■ Gestellte Aufgabe ■
Gib sämtliche Zeilen der folgenden Datensätze wortgetreu wieder. Lass dabei die Bilder weg.

---------- Vorliegende Datensätze ----------

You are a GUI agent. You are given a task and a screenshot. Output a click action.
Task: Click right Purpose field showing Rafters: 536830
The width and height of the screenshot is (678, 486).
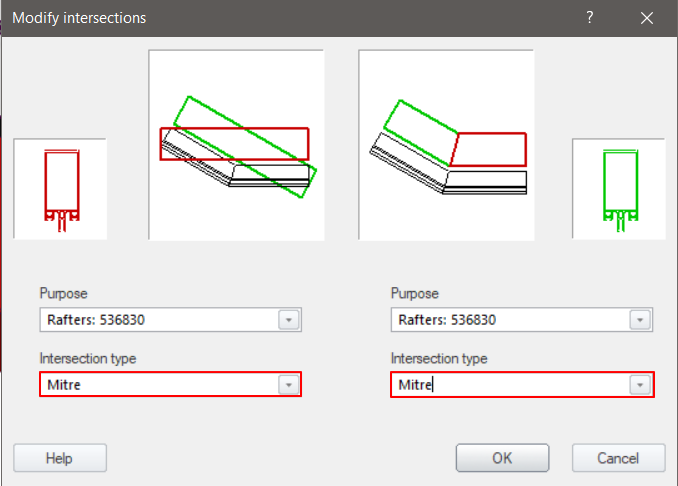pyautogui.click(x=509, y=320)
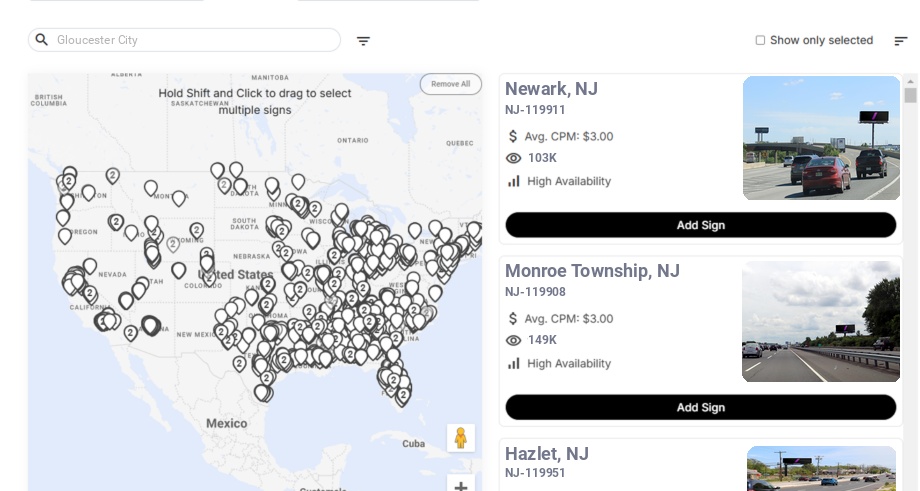Add the Newark, NJ sign
The height and width of the screenshot is (491, 920).
coord(700,225)
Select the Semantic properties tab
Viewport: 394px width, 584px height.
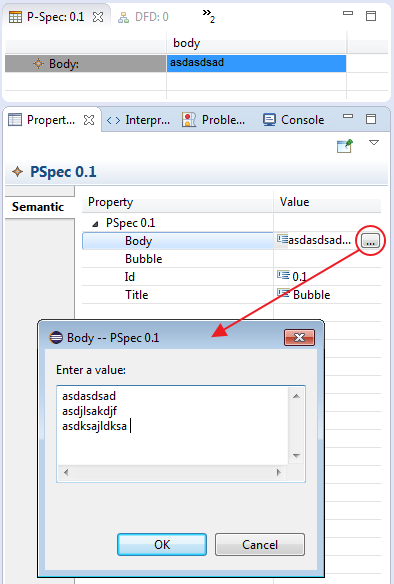point(38,207)
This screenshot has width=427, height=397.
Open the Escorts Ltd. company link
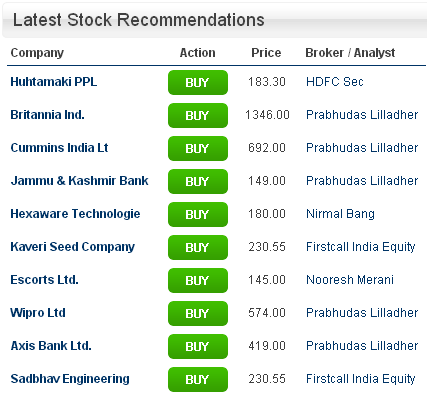(44, 280)
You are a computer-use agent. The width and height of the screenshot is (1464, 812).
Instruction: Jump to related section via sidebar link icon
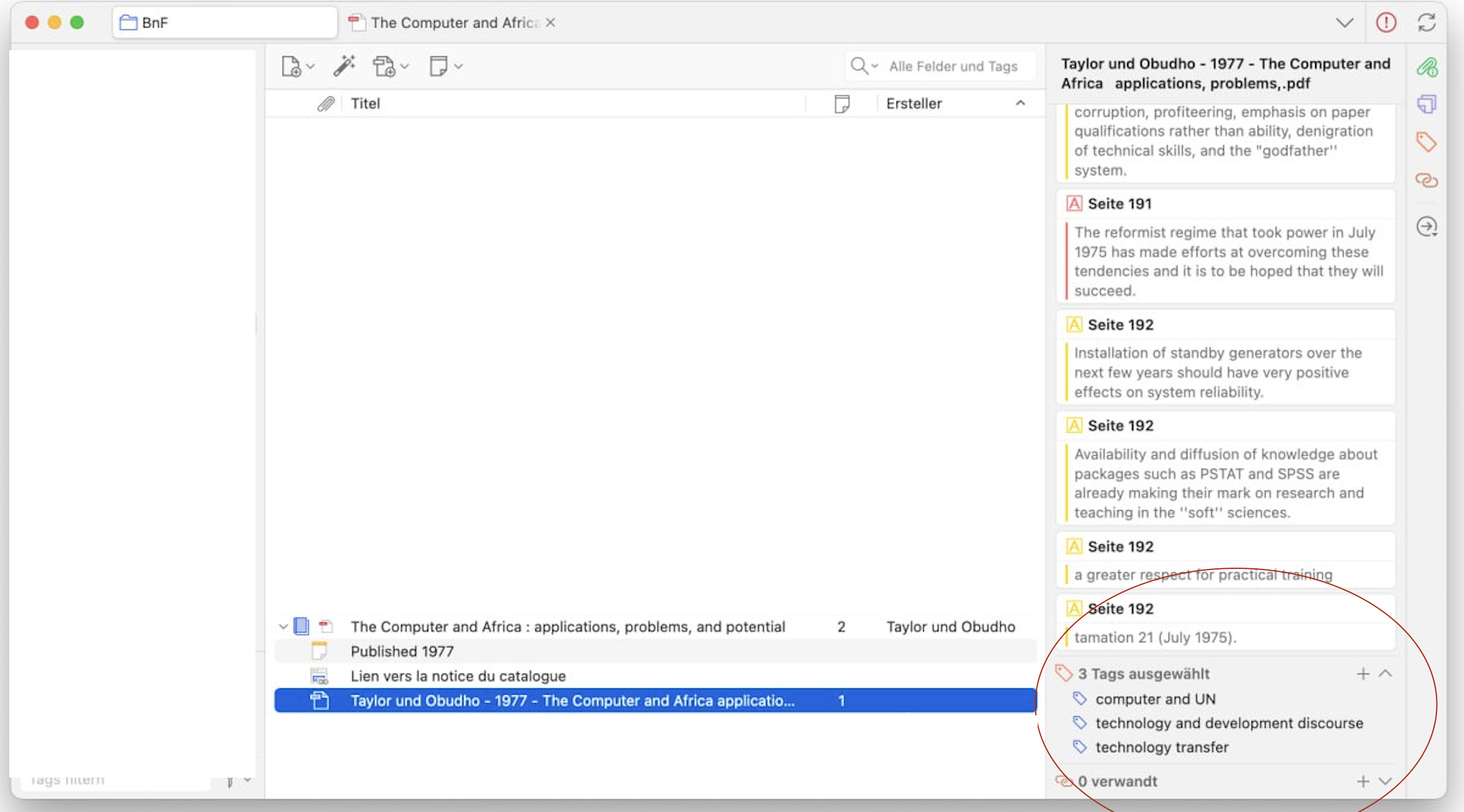[1427, 180]
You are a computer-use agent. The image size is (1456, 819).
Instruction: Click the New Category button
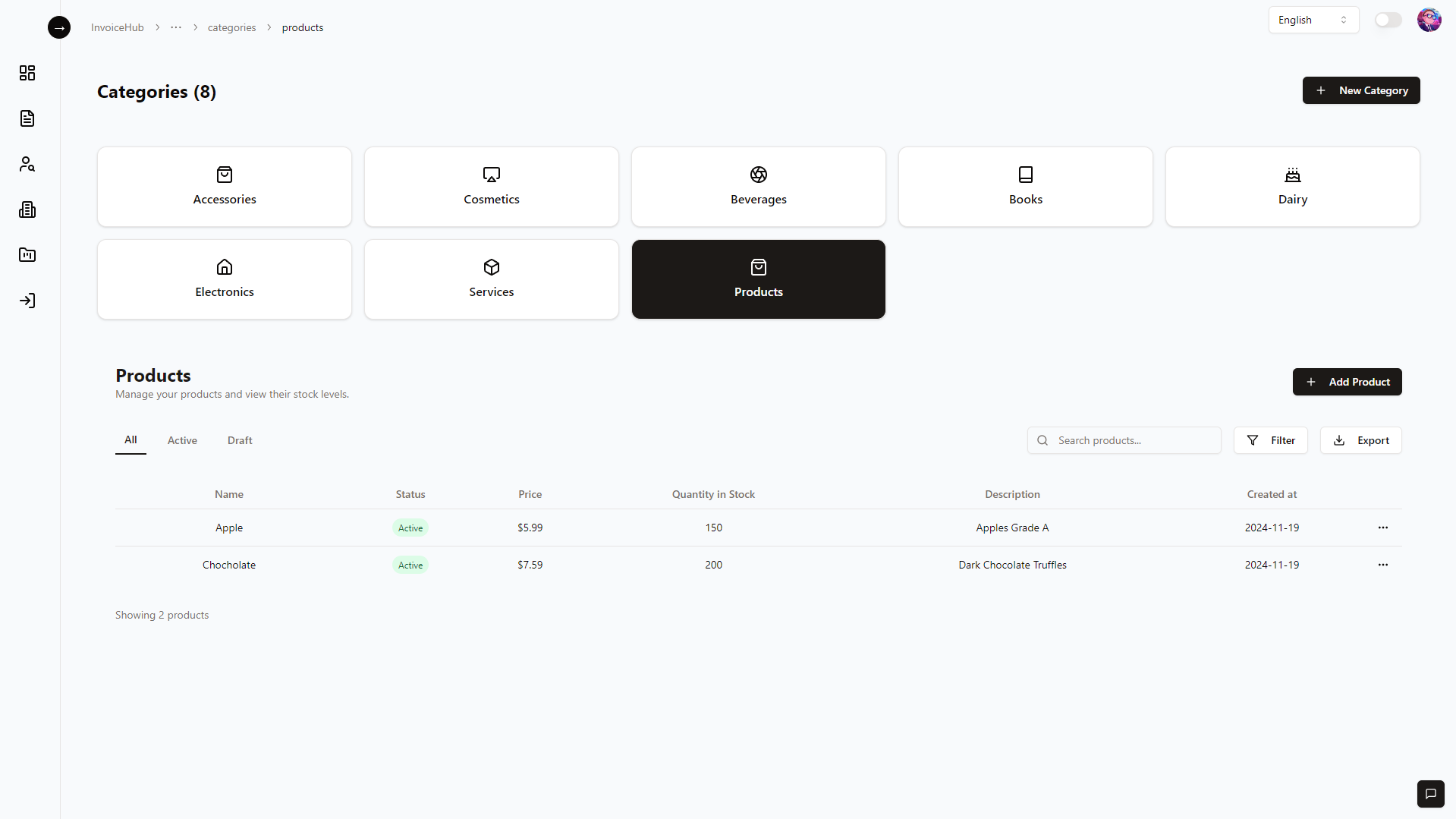click(1361, 90)
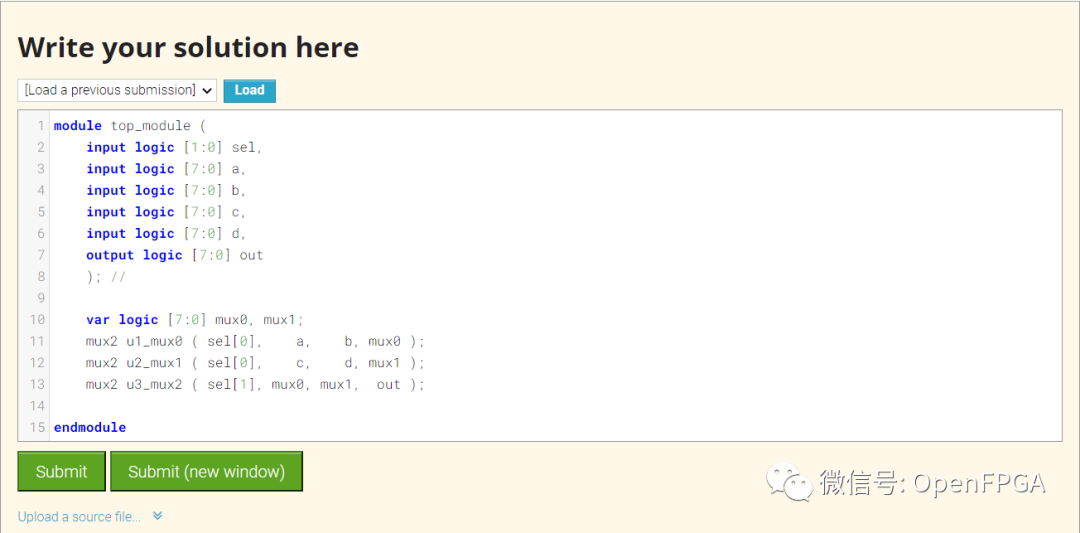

----------

■ Korrekte Ausgabe ■
You are a GUI agent. You are given a task and a screenshot. Output a click action.
Task: Click right Purpose field showing Rafters: 536830
The width and height of the screenshot is (678, 486).
pyautogui.click(x=509, y=320)
Add the Newark, NJ sign
The height and width of the screenshot is (491, 920).
coord(700,225)
Select the Semantic properties tab
Viewport: 394px width, 584px height.
point(38,207)
This screenshot has width=427, height=397.
Open the Escorts Ltd. company link
(44, 280)
You are a computer-use agent. The width and height of the screenshot is (1464, 812).
Instruction: Jump to related section via sidebar link icon
[1427, 180]
You are a computer-use agent. The image size is (1456, 819).
Instruction: Click the New Category button
click(1361, 90)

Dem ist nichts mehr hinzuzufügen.